(Items drawn from a dataset)

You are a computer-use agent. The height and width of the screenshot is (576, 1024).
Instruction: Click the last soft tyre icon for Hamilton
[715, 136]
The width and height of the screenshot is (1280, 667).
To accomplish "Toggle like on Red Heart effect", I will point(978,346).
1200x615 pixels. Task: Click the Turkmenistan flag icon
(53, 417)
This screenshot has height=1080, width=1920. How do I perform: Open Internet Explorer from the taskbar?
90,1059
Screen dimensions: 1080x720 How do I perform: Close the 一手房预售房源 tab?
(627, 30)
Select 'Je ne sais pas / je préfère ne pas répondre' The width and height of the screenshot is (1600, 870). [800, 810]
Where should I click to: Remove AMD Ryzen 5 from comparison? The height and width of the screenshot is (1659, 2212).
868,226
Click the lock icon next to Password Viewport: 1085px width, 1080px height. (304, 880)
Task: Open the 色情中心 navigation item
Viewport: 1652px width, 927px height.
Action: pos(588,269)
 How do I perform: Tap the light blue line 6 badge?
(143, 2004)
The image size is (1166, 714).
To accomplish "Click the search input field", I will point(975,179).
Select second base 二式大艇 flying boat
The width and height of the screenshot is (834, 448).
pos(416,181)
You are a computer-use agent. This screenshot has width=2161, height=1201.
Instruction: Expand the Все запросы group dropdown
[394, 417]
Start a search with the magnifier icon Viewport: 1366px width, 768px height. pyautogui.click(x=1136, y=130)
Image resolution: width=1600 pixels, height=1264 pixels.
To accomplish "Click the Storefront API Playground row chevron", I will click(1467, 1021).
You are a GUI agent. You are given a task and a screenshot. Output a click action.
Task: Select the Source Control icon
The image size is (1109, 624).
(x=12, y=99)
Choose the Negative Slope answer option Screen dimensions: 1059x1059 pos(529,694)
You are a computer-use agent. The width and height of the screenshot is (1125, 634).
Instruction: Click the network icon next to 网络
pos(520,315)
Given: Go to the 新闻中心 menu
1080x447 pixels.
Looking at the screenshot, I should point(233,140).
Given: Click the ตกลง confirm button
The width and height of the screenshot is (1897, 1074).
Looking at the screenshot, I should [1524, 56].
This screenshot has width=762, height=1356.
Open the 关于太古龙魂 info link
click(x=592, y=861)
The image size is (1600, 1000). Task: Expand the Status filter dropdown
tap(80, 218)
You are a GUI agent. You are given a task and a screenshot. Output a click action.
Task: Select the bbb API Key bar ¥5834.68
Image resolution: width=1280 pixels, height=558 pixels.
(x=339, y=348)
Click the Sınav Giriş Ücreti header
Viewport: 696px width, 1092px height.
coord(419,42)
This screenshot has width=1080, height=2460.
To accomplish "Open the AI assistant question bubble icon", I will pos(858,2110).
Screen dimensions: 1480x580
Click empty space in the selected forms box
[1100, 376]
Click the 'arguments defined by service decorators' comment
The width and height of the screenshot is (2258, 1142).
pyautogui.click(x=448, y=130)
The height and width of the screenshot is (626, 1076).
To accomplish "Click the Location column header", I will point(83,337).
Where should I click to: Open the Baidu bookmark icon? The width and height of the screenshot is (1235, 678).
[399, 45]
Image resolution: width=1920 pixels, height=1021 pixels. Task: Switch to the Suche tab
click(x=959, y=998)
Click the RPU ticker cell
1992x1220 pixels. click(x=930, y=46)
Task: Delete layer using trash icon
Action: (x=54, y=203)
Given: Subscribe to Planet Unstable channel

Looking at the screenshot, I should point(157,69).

Short problem: Reproduce all of the records above word for word, keeping every line unchanged.

Task result:
You are a computer-use agent. The height and width of the screenshot is (576, 1024).
Instruction: Click the last soft tyre icon for Hamilton
[715, 136]
The width and height of the screenshot is (1280, 667).
To accomplish "Toggle like on Red Heart effect", I will point(978,346).
1200x615 pixels. Task: Click the Turkmenistan flag icon
(53, 417)
This screenshot has height=1080, width=1920. How do I perform: Open Internet Explorer from the taskbar?
90,1059
Screen dimensions: 1080x720 How do I perform: Close the 一手房预售房源 tab?
(627, 30)
Select 'Je ne sais pas / je préfère ne pas répondre' The width and height of the screenshot is (1600, 870). [800, 810]
Where should I click to: Remove AMD Ryzen 5 from comparison? The height and width of the screenshot is (1659, 2212).
868,226
Click the lock icon next to Password Viewport: 1085px width, 1080px height. (304, 880)
Task: Open the 色情中心 navigation item
Viewport: 1652px width, 927px height.
Action: pos(588,269)
 How do I perform: Tap the light blue line 6 badge?
(143, 2004)
The image size is (1166, 714).
To accomplish "Click the search input field", I will point(975,179).
Select second base 二式大艇 flying boat
The width and height of the screenshot is (834, 448).
pos(416,181)
You are a computer-use agent. This screenshot has width=2161, height=1201.
Instruction: Expand the Все запросы group dropdown
[394, 417]
Start a search with the magnifier icon Viewport: 1366px width, 768px height. pyautogui.click(x=1136, y=130)
Image resolution: width=1600 pixels, height=1264 pixels.
To accomplish "Click the Storefront API Playground row chevron", I will click(1467, 1021).
You are a GUI agent. You are given a task and a screenshot. Output a click action.
Task: Select the Source Control icon
The image size is (1109, 624).
(x=12, y=99)
Choose the Negative Slope answer option Screen dimensions: 1059x1059 pos(529,694)
You are a computer-use agent. The width and height of the screenshot is (1125, 634).
Instruction: Click the network icon next to 网络
pos(520,315)
Given: Go to the 新闻中心 menu
1080x447 pixels.
Looking at the screenshot, I should point(233,140).
Given: Click the ตกลง confirm button
The width and height of the screenshot is (1897, 1074).
Looking at the screenshot, I should [1524, 56].
This screenshot has width=762, height=1356.
Open the 关于太古龙魂 info link
click(x=592, y=861)
The image size is (1600, 1000). Task: Expand the Status filter dropdown
tap(80, 218)
You are a GUI agent. You are given a task and a screenshot. Output a click action.
Task: Select the bbb API Key bar ¥5834.68
Image resolution: width=1280 pixels, height=558 pixels.
(x=339, y=348)
Click the Sınav Giriş Ücreti header
Viewport: 696px width, 1092px height.
coord(419,42)
This screenshot has width=1080, height=2460.
To accomplish "Open the AI assistant question bubble icon", I will pos(858,2110).
Screen dimensions: 1480x580
Click empty space in the selected forms box
[1100, 376]
Click the 'arguments defined by service decorators' comment
The width and height of the screenshot is (2258, 1142).
pyautogui.click(x=448, y=130)
The height and width of the screenshot is (626, 1076).
To accomplish "Click the Location column header", I will point(83,337).
Where should I click to: Open the Baidu bookmark icon? The width and height of the screenshot is (1235, 678).
[399, 45]
Image resolution: width=1920 pixels, height=1021 pixels. Task: Switch to the Suche tab
click(x=959, y=998)
Click the RPU ticker cell
1992x1220 pixels. click(x=930, y=46)
Task: Delete layer using trash icon
Action: (x=54, y=203)
Given: Subscribe to Planet Unstable channel

Looking at the screenshot, I should point(157,69).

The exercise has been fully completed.